* [WHAT NEEDS TO BE DONE]
Put the lines from the one containing "The width and" through the one containing "Action: 704,287" into a Markdown table with the columns Number and Text, skipping blank lines and leaving the pictures out.

* [LISTED RECORDS]
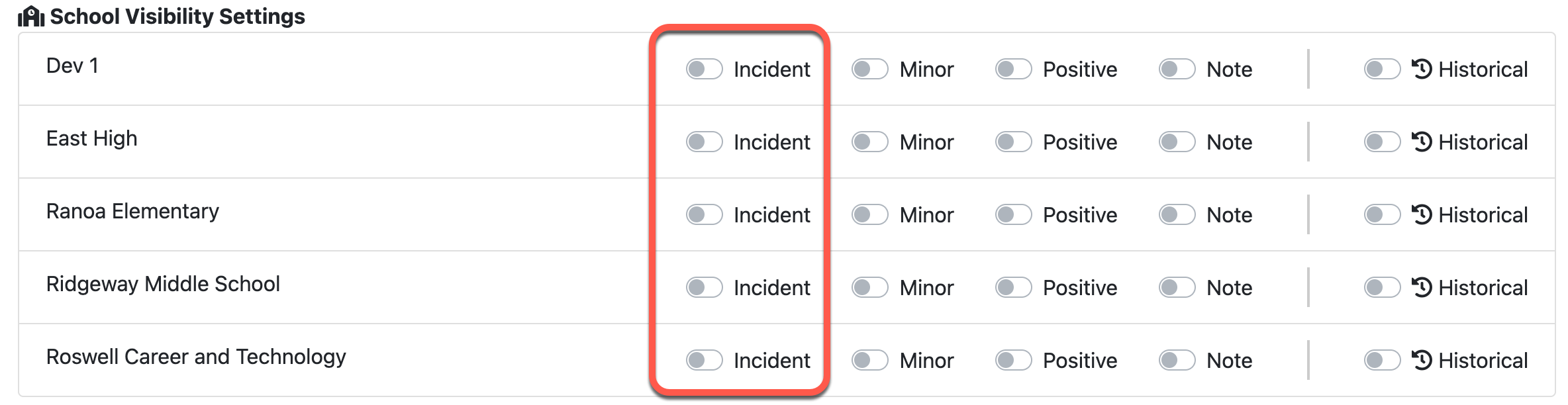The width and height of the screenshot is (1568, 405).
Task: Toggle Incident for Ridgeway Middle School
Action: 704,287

==

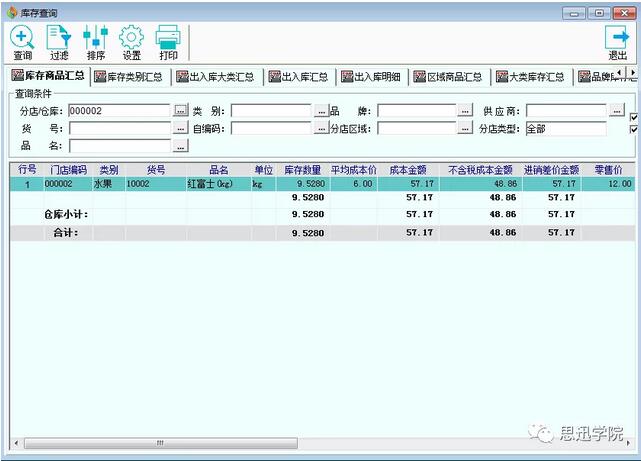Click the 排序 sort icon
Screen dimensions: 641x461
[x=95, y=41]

---

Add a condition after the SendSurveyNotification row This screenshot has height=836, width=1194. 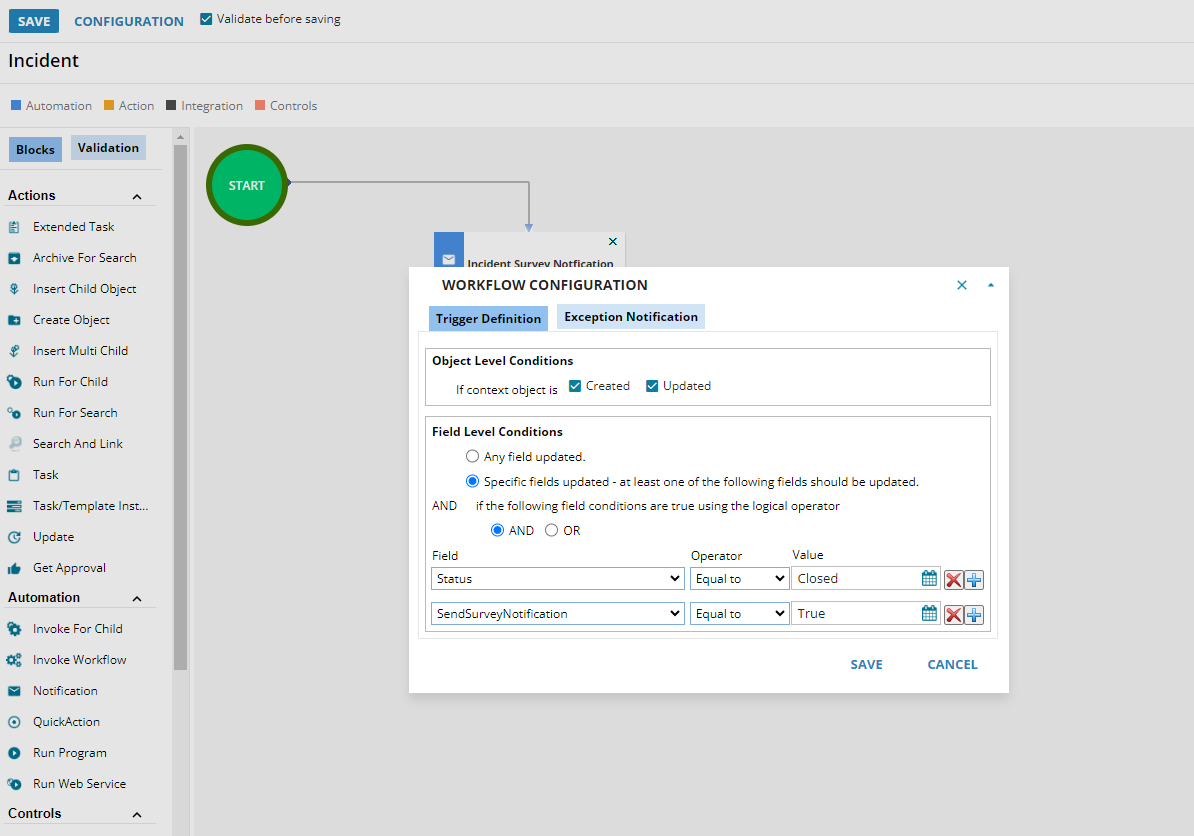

* [RESULT OF THIS EXERCISE]
| Number | Text |
|---|---|
| 1 | The width and height of the screenshot is (1568, 405). |
| 2 | Task: Toggle Incident for Ridgeway Middle School |
| 3 | Action: 704,287 |